L’introduction dans l’instance de l’Association en qualité de demandeur par ue personne n’ayant pas le pouvoir de le faire, cause un préjudice aux défendeurs.
En conséquence, l’assignation est nulle en ce qu’elle est délivrée pour l’association Centre d’Aide.
2° Sur l’action de MM M N, M. D E, R-S T, B O P et F G :
Les défendeurs, demandeurs à l’incident, font valoir que ces personnes ne sont pas membres de l’association contrairement à ce qu’elles prétendent et n’ont donc pas la capacité d’ester en justice.

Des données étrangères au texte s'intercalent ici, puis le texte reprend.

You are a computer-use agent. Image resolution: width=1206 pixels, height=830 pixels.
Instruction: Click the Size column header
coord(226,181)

Toutefois et sans qu’il y ait lieu de trancher le point de savoir si ces personnes sont membres de l’association, il convient de relever que la capacité d’ester en justice n’est pas conditionnée par le fait d’être membre de l’association.
L’assignation mentionne certes après l’identité de chacune des personnes “ en qualité de membre titulaire de l’Association CENTRE D’AIDE”.

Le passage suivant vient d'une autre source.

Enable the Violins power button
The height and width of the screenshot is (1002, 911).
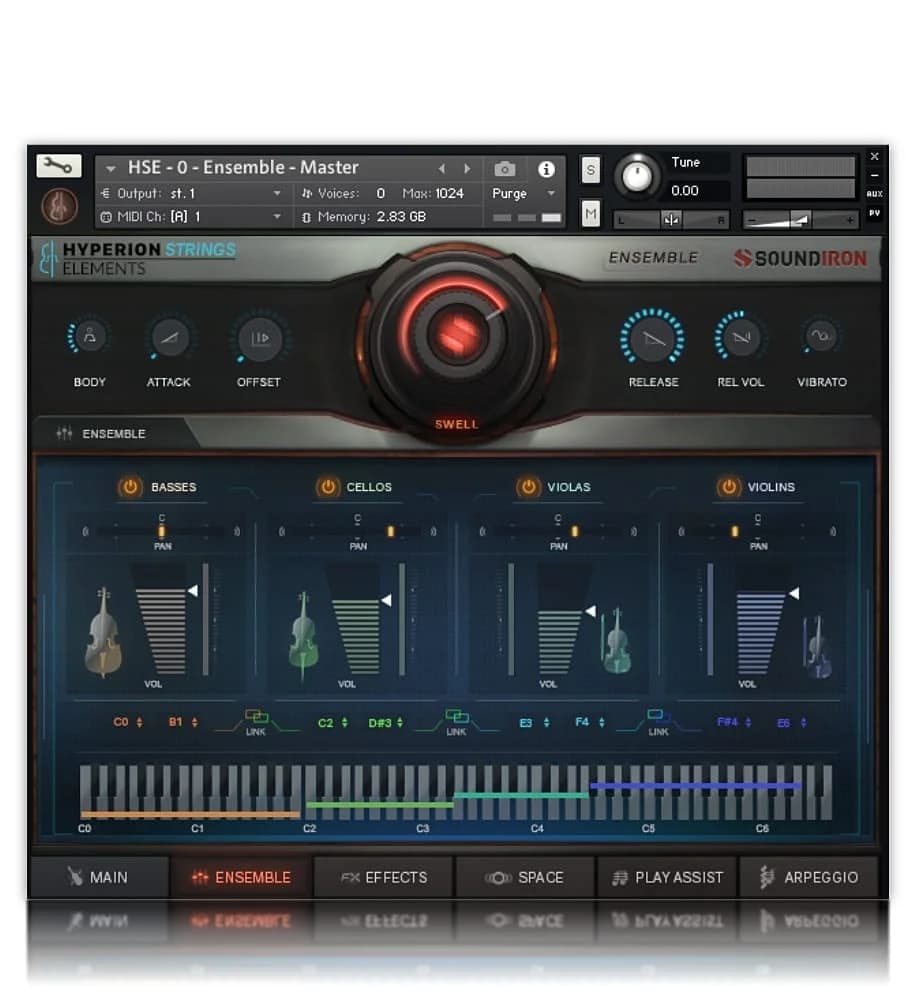(x=726, y=487)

Toutefois la qualité ou non de membre de l’association relève le cas échéant de l’intérêt à agir, non de la capacité d’agir en justice.

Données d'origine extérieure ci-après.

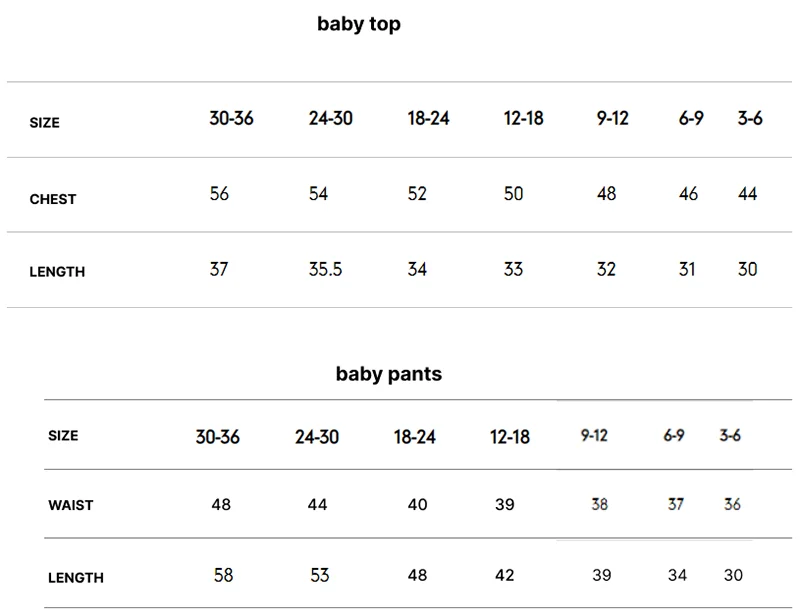Click chest value 44 for size 3-6
The image size is (800, 615).
[x=747, y=194]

Or il résulte de l’article 122 du code de procédure civile que le défaut d’intérêt agir constitue une fin de non recevoir.
Il est constant que l’examen des fins de non recevoir relève de la compétence du juge du fond.
En conséquence la demande tendant à prononcer la nullité de l’assignation pour ce motif sera rejetée.
Il s’ensuit que l’assignation n’est nulle qu’en ce qu’elle est délivrée pour l’association CENTRE D’AIDE, mais qu’elle n’est pas atteinte de nullité en ce qu’elle est délivrée pour MM M N, M. D E, R-S T, B O P et F G.
En conséquence l’instance peut se poursuivre au fond.
Sur les autres demandes :
Il y a lieu de réserver les dépens.
Les demandes au titre de l’article 700 sont rejetées.
PAR CES MOTIFS
Nous, Juge de la mise en état, par ordonnance contradictoire rendue par mise à disposition au Greffe et en premier ressort,
— PRONONÇONS la nullité de l’assignation délivrée les 4, 6 et 7 juillet 2016 à MM J X, H I et K L uniquement en ce qu’elle est décernée pour l’Association CENTRE D’AIDE ;
— DIT que l’assignation délivrée les 4, 6 et 7 juillet 2016 à J X, H I et K L en ce qu’elle est décernée pour MM M N, D E, R-S T, B O P et F G est régulière ;
— RESERVONS les dépens .
— REJETONS les demandes au titre de l’article 700 du code de procédure civile ;
— RENVOYONS l’affaire à l’audience de mise en état du 21 juin 2018 à 09h30 où seront fixées les dates de clôture et de plaidoirie et fixons le calendrier de procédure suivant :
— conclusions des défendeurs avant le 29 mars 2018,
— conclusions des demandeurs avant le 10 mai 2018,
— conclusion des défendeurs avant le 19 juin 2018.